Auteurs
Kahle KT - Merner ND - Friedel P - Silayeva L - Liang B - Khanna A - Shang Y - Lachance-Touchette P - Bourassa C - Levert A - Dion PA - Walcott B - Spiegelman D - Dionne-Laporte A - Hodgkinson A - Awadalla P - Nikbakht H - Majewski J - Cossette P - Deeb TZ - Moss SJ - Medina I - Rouleau GA
Journal
EMBO reports
Abstract
The KCC2 cotransporter establishes the low neuronal Cl(-) levels required for GABAA and glycine (Gly) receptor-mediated inhibition, and KCC2 deficiency in model organisms results in network hyperexcitability.

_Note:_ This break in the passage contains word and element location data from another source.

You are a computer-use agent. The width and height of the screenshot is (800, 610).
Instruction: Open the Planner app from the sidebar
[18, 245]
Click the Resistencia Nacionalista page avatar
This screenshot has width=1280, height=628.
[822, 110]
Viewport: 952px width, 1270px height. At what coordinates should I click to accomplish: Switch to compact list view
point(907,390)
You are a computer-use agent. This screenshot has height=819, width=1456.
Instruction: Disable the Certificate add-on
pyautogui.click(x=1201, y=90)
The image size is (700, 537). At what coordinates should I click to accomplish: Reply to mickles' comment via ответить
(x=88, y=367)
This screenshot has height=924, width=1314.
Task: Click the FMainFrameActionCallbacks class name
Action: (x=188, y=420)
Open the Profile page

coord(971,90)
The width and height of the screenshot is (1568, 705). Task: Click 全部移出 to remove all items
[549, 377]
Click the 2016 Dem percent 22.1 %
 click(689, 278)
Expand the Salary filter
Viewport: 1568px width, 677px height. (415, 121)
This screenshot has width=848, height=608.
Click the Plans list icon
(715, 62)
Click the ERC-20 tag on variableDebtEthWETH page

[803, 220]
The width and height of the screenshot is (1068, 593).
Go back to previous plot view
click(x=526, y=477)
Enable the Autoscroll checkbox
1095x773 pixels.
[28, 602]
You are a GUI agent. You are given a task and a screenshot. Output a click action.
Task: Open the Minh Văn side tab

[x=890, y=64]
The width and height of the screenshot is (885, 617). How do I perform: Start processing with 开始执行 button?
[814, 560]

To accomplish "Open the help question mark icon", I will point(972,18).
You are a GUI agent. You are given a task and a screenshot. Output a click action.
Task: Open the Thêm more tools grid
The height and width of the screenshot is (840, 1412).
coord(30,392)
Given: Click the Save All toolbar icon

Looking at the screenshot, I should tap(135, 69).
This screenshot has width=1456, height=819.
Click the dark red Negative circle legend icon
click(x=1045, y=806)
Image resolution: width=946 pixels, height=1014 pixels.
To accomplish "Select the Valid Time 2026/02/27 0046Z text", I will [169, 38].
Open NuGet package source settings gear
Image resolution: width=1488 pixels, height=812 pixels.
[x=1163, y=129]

However, no mutations in KCC2 have been documented in human disease. Here, we report two non-synonymous functional variants in human KCC2, R952H and R1049C, exhibiting clear statistical association with idiopathic generalized epilepsy (IGE). These variants reside in conserved residues in the KCC2 cytoplasmic C-terminus, exhibit significantly impaired Cl(-)-extrusion capacities resulting in less hyperpolarized Gly equilibrium potentials (EG ly), and impair KCC2 stimulatory phosphorylation at serine 940, a key regulatory site. These data describe a novel KCC2 variant significantly associated with a human disease and suggest genetically encoded impairment of KCC2 functional regulation may be a risk factor for the development of human IGE.